### LISTED ENTRIES:
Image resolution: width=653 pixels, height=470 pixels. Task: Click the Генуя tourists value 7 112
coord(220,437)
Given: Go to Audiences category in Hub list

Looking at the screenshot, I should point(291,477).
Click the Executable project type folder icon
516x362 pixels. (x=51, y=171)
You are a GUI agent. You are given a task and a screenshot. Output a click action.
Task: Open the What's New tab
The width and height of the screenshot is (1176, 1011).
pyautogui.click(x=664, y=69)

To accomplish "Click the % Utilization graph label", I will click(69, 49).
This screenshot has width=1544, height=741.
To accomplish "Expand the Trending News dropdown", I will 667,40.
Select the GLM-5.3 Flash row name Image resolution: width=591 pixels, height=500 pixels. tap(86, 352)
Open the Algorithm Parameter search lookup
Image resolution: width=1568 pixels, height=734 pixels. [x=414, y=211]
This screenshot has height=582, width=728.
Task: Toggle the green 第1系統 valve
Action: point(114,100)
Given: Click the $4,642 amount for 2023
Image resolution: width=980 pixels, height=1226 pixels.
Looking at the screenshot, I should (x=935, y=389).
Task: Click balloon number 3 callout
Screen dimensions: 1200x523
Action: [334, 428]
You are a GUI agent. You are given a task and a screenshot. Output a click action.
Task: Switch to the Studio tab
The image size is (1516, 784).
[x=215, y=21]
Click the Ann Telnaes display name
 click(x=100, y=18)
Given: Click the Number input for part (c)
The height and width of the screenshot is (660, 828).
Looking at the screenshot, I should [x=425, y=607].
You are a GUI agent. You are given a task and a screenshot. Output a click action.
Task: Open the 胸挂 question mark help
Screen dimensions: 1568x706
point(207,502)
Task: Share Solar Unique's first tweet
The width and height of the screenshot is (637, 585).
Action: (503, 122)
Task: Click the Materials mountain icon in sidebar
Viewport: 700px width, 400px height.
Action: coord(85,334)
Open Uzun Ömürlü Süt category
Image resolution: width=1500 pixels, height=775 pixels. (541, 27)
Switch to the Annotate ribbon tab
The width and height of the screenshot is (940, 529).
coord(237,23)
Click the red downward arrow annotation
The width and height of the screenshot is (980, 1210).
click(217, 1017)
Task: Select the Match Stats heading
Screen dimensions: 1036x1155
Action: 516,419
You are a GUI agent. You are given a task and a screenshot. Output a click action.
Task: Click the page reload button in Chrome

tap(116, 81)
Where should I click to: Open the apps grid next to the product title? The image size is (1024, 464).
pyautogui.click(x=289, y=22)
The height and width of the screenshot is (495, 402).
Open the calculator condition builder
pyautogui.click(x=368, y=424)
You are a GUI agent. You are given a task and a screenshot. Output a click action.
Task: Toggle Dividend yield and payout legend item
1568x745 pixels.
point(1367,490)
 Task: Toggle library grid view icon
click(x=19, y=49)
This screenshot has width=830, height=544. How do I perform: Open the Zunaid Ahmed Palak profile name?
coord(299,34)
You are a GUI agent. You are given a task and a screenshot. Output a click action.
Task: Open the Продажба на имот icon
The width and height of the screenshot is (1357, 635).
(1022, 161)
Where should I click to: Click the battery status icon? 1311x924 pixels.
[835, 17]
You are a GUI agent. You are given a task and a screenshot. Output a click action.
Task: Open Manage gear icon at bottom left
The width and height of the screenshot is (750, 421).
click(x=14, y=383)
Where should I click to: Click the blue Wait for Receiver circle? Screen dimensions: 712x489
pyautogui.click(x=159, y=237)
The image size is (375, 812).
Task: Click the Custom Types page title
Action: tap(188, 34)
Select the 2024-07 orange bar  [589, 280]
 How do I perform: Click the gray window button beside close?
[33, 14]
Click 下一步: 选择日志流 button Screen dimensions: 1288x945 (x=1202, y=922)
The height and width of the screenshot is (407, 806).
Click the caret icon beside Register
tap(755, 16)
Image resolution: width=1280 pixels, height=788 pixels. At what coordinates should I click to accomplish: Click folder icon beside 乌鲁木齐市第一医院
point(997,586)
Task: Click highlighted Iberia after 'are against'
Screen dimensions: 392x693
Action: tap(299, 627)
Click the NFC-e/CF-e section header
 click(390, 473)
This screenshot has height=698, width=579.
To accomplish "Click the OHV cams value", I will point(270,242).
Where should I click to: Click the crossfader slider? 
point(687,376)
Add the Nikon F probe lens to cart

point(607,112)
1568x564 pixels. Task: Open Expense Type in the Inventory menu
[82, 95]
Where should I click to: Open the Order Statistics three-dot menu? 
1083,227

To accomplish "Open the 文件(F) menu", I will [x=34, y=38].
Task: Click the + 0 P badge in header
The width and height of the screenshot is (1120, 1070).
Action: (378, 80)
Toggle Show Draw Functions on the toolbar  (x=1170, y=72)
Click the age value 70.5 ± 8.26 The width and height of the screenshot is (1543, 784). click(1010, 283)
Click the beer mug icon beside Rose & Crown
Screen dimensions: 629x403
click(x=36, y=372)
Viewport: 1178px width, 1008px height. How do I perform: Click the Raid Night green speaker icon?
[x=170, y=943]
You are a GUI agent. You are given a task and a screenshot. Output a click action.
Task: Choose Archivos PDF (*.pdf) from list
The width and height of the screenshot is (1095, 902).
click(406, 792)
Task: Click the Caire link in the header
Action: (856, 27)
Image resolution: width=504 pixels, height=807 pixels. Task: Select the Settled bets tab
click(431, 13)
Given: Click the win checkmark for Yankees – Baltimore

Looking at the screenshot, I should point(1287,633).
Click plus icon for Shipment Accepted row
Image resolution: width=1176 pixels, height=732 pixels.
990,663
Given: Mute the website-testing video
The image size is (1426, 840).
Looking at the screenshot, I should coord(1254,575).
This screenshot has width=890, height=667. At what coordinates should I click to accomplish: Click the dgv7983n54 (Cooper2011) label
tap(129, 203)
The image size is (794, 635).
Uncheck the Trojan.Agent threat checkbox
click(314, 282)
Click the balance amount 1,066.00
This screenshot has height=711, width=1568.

### WHAT THE TASK REQUIRES:
Please write out the entries exactly, keeping every line intact.

### EXPECTED OUTPUT:
Image resolution: width=653 pixels, height=470 pixels. Task: Click the Генуя tourists value 7 112
coord(220,437)
Given: Go to Audiences category in Hub list

Looking at the screenshot, I should point(291,477).
Click the Executable project type folder icon
516x362 pixels. (x=51, y=171)
You are a GUI agent. You are given a task and a screenshot. Output a click action.
Task: Open the What's New tab
The width and height of the screenshot is (1176, 1011).
pyautogui.click(x=664, y=69)

To accomplish "Click the % Utilization graph label", I will click(69, 49).
This screenshot has width=1544, height=741.
To accomplish "Expand the Trending News dropdown", I will 667,40.
Select the GLM-5.3 Flash row name Image resolution: width=591 pixels, height=500 pixels. tap(86, 352)
Open the Algorithm Parameter search lookup
Image resolution: width=1568 pixels, height=734 pixels. [x=414, y=211]
This screenshot has height=582, width=728.
Task: Toggle the green 第1系統 valve
Action: point(114,100)
Given: Click the $4,642 amount for 2023
Image resolution: width=980 pixels, height=1226 pixels.
Looking at the screenshot, I should (x=935, y=389).
Task: Click balloon number 3 callout
Screen dimensions: 1200x523
Action: [334, 428]
You are a GUI agent. You are given a task and a screenshot. Output a click action.
Task: Switch to the Studio tab
The image size is (1516, 784).
[x=215, y=21]
Click the Ann Telnaes display name
 click(x=100, y=18)
Given: Click the Number input for part (c)
The height and width of the screenshot is (660, 828).
Looking at the screenshot, I should [x=425, y=607].
You are a GUI agent. You are given a task and a screenshot. Output a click action.
Task: Open the 胸挂 question mark help
Screen dimensions: 1568x706
point(207,502)
Task: Share Solar Unique's first tweet
The width and height of the screenshot is (637, 585).
Action: (503, 122)
Task: Click the Materials mountain icon in sidebar
Viewport: 700px width, 400px height.
Action: coord(85,334)
Open Uzun Ömürlü Süt category
Image resolution: width=1500 pixels, height=775 pixels. (541, 27)
Switch to the Annotate ribbon tab
The width and height of the screenshot is (940, 529).
coord(237,23)
Click the red downward arrow annotation
The width and height of the screenshot is (980, 1210).
click(217, 1017)
Task: Select the Match Stats heading
Screen dimensions: 1036x1155
Action: 516,419
You are a GUI agent. You are given a task and a screenshot. Output a click action.
Task: Click the page reload button in Chrome

tap(116, 81)
Where should I click to: Open the apps grid next to the product title? The image size is (1024, 464).
pyautogui.click(x=289, y=22)
The height and width of the screenshot is (495, 402).
Open the calculator condition builder
pyautogui.click(x=368, y=424)
You are a GUI agent. You are given a task and a screenshot. Output a click action.
Task: Toggle Dividend yield and payout legend item
1568x745 pixels.
point(1367,490)
 Task: Toggle library grid view icon
click(x=19, y=49)
This screenshot has width=830, height=544. How do I perform: Open the Zunaid Ahmed Palak profile name?
coord(299,34)
You are a GUI agent. You are given a task and a screenshot. Output a click action.
Task: Open the Продажба на имот icon
The width and height of the screenshot is (1357, 635).
(1022, 161)
Where should I click to: Click the battery status icon? 1311x924 pixels.
[835, 17]
You are a GUI agent. You are given a task and a screenshot. Output a click action.
Task: Open Manage gear icon at bottom left
The width and height of the screenshot is (750, 421).
click(x=14, y=383)
Where should I click to: Click the blue Wait for Receiver circle? Screen dimensions: 712x489
pyautogui.click(x=159, y=237)
The image size is (375, 812).
Task: Click the Custom Types page title
Action: tap(188, 34)
Select the 2024-07 orange bar  [589, 280]
 How do I perform: Click the gray window button beside close?
[33, 14]
Click 下一步: 选择日志流 button Screen dimensions: 1288x945 (x=1202, y=922)
The height and width of the screenshot is (407, 806).
Click the caret icon beside Register
tap(755, 16)
Image resolution: width=1280 pixels, height=788 pixels. At what coordinates should I click to accomplish: Click folder icon beside 乌鲁木齐市第一医院
point(997,586)
Task: Click highlighted Iberia after 'are against'
Screen dimensions: 392x693
Action: tap(299, 627)
Click the NFC-e/CF-e section header
 click(390, 473)
This screenshot has height=698, width=579.
To accomplish "Click the OHV cams value", I will point(270,242).
Where should I click to: Click the crossfader slider? 
point(687,376)
Add the Nikon F probe lens to cart

point(607,112)
1568x564 pixels. Task: Open Expense Type in the Inventory menu
[82, 95]
Where should I click to: Open the Order Statistics three-dot menu? 
1083,227

To accomplish "Open the 文件(F) menu", I will [x=34, y=38].
Task: Click the + 0 P badge in header
The width and height of the screenshot is (1120, 1070).
Action: (378, 80)
Toggle Show Draw Functions on the toolbar  (x=1170, y=72)
Click the age value 70.5 ± 8.26 The width and height of the screenshot is (1543, 784). click(1010, 283)
Click the beer mug icon beside Rose & Crown
Screen dimensions: 629x403
click(x=36, y=372)
Viewport: 1178px width, 1008px height. How do I perform: Click the Raid Night green speaker icon?
[x=170, y=943]
You are a GUI agent. You are given a task and a screenshot. Output a click action.
Task: Choose Archivos PDF (*.pdf) from list
The width and height of the screenshot is (1095, 902).
click(406, 792)
Task: Click the Caire link in the header
Action: (856, 27)
Image resolution: width=504 pixels, height=807 pixels. Task: Select the Settled bets tab
click(431, 13)
Given: Click the win checkmark for Yankees – Baltimore

Looking at the screenshot, I should point(1287,633).
Click plus icon for Shipment Accepted row
Image resolution: width=1176 pixels, height=732 pixels.
990,663
Given: Mute the website-testing video
The image size is (1426, 840).
Looking at the screenshot, I should coord(1254,575).
This screenshot has width=890, height=667. At what coordinates should I click to accomplish: Click the dgv7983n54 (Cooper2011) label
tap(129, 203)
The image size is (794, 635).
Uncheck the Trojan.Agent threat checkbox
click(314, 282)
Click the balance amount 1,066.00
This screenshot has height=711, width=1568.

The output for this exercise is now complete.